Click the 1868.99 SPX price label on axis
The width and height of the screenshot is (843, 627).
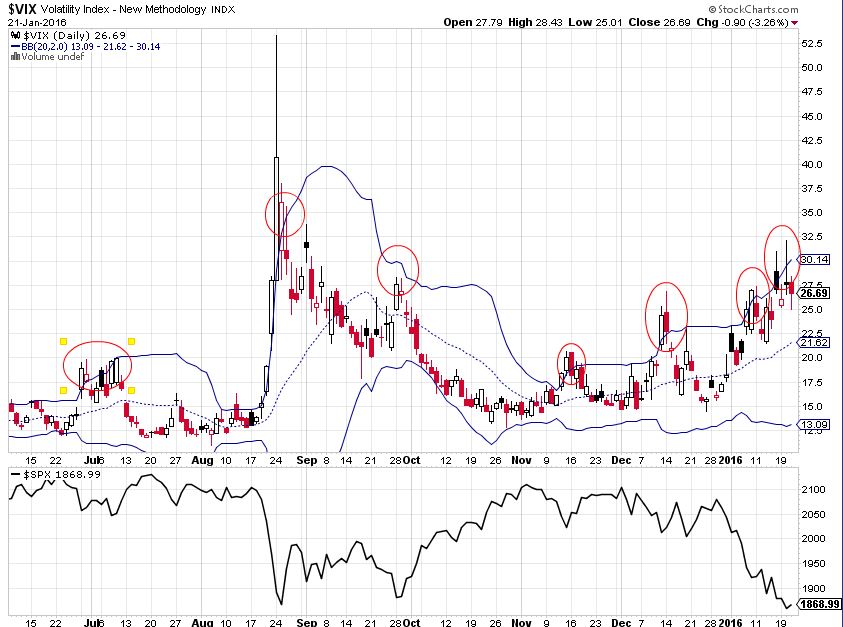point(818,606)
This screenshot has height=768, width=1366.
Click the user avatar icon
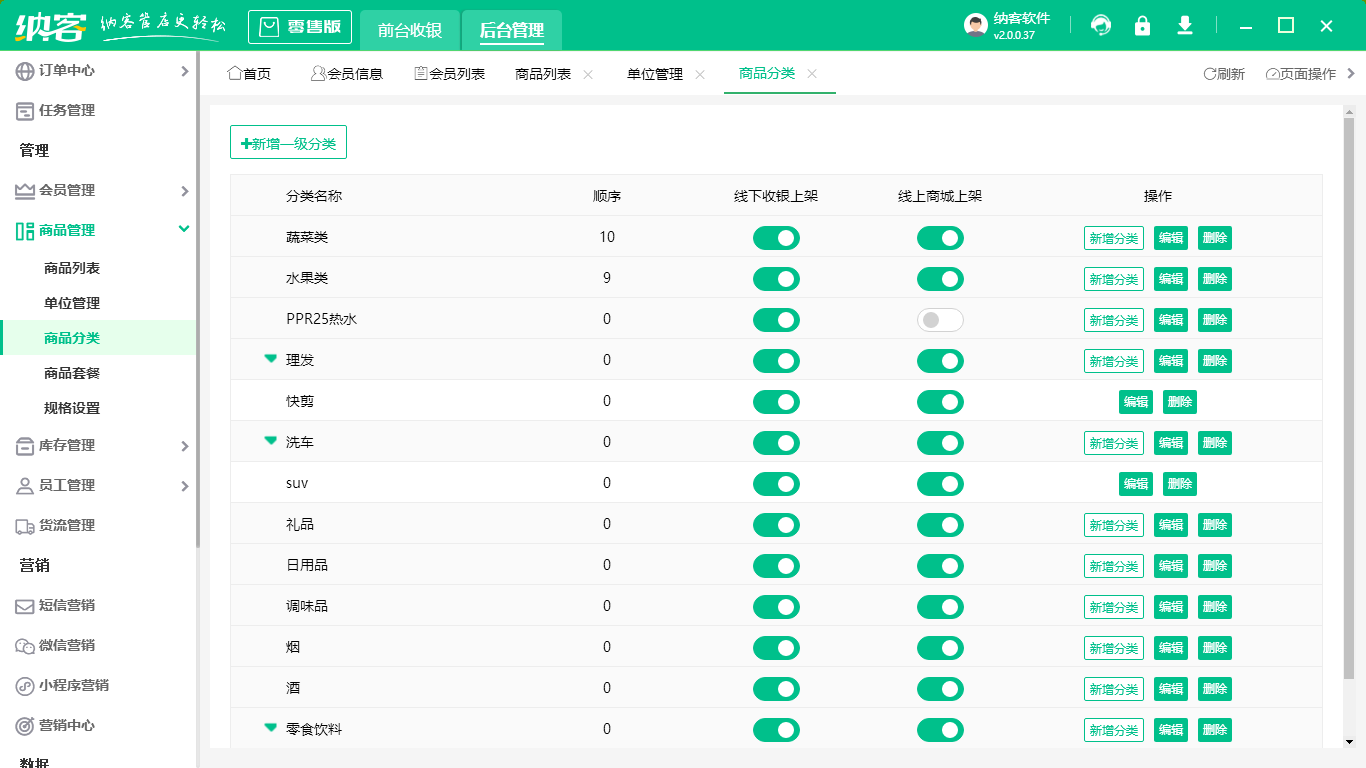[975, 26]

-- WORK TO COMPLETE --
An exact restatement of the entries above is needed; no picture may appear in it.

-- WRITTEN SOLUTION --
Click the 1868.99 SPX price label on axis
The width and height of the screenshot is (843, 627).
point(818,606)
This screenshot has height=768, width=1366.
Click the user avatar icon
[975, 26]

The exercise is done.